Jesus is angry with Santa because he feels he ruins the memory of Jesus' birthday with his presents. Santa, insistent that Christmas is a time for giving, rouses Jesus into fighting him, claiming that "there can be only one". Their fight causes large-scale destruction that kills various bystanders, including Kenny. Jesus pins Santa down, and each of them asks the boys to help them. The boys hesitate and wonder, "What would Brian Boitano do?" Boitano appears before the boys and delivers a speech about how Christmas should be about being good to one another. The boys tell the fighters of Boitano's message, and they apologize to each other in shame. They thank the boys for helping them and forgive each other. The boys realize that the true meaning of Christmas is presents, and Kyle remarks that Jewish children receive presents for eight days during Hanukkah. Intrigued, the other boys decide to become Jews as well, and the three leave the scene as rats gather near Kenny's corpse again.

===Production===
In 1995, after seeing the 1992 film, Fox executive Brian Graden commissioned Parker and Stone to create a similar film as a video Christmas card that he could send to friends. The short film was completed by December 1995 and Graden initially distributed the video to eighty friends.

After The Spirit of Christmas became popular, Parker and Stone began to develop the characters and setting into an animated series titled South Park, and Fox was the first network they pitched the project to. After negotiations with Stone and Parker, Fox declined the series due to one of its characters being a sentient piece of feces, which later became Mr. Hankey. After bootleg distribution of the short made it a viral phenomenon, it caught the attention of Comedy Central, which hired the pair to develop the series. South Park eventually premiered on Comedy Central in August 1997 to immediate success.

This version of The Spirit of Christmas features a more established setting which is explicitly named "South Park", and Stan, Kyle, Cartman and Kenny are referred to by name for the first time. There is also a character similar in appearance to Wendy Testaburger sitting on Santa's lap. The film also establishes recurring elements that later appear in the series, such as Cartman's antisemitism and rats consuming Kenny's corpse. The film reportedly had a budget of $750, with Parker and Stone keeping the remainder of their $1,000 commission.

The film's development is reflected in the fourth season episode "A Very Crappy Christmas". The episode revolves around the boys creating a Christmas card to raise the townspeoples' spirits during a bleak Christmas season, using a similar method of animation to the short films. Some lines of dialogue from Jesus vs. Santa are reused verbatim, and clips from the film are used later in the episode.

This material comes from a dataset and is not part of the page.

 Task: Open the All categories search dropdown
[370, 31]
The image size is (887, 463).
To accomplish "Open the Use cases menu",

===Release and reception===
Jesus vs. Santa received a Los Angeles Film Critics Association Award for best animation in 1996.

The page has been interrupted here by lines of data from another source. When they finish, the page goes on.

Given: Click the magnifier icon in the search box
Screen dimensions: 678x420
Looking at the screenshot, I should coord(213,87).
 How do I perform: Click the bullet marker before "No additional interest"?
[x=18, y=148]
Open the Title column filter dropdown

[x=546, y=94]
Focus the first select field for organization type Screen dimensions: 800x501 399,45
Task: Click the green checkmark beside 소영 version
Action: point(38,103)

The film can be found on the South Park The Hits: Volume 1 DVD. Short clips of both films are used in the original version of the series' theme song.

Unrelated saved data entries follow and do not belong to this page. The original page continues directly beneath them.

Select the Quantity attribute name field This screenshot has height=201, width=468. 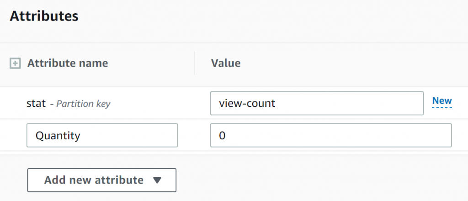pos(102,136)
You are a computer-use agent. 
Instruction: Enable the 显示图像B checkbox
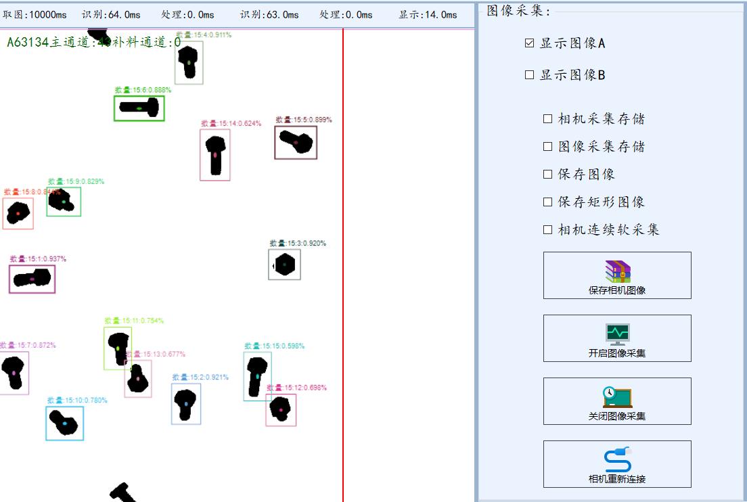[x=530, y=75]
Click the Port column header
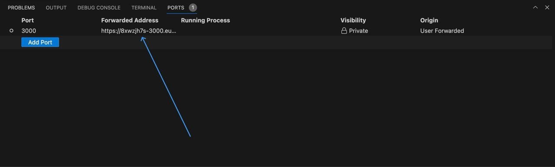Viewport: 555px width, 167px height. tap(27, 20)
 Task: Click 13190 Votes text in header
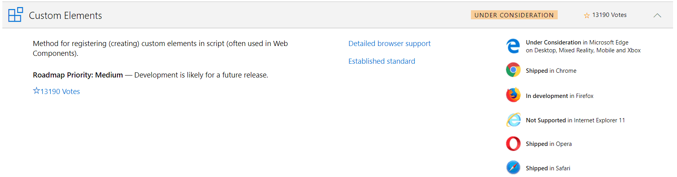tap(609, 15)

It was also included as a VHS recording in AVI format on the first 100,000 pressings of Tiger Woods '99 for PlayStation. It is accessible from the game disc by PC in a file named "ZZDUMMY.DAT." This unauthorized use caused the game to be recalled in January 1999 by Electronic Arts.

==Avenging Conscience==
Avenging Conscience was formed by Parker, Stone, and two other students at the University of Colorado. They named the company after the D.W. Griffith film of the same title, which both had seen and actively disliked. It was formed to produce The Spirit of Christmas (1992) and Cannibal! The Musical (1993). Since then, three more projects were produced by Avenging Conscience: The Spirit of Christmas (1995), Orgazmo, and The Book of Orgazmo. Later on for the second film, it was renamed to Krankin/Blass Productions (a parody of Rankin/Bass Productions), and finally, Braniff Airlines (a name taken from the defunct Braniff airlines).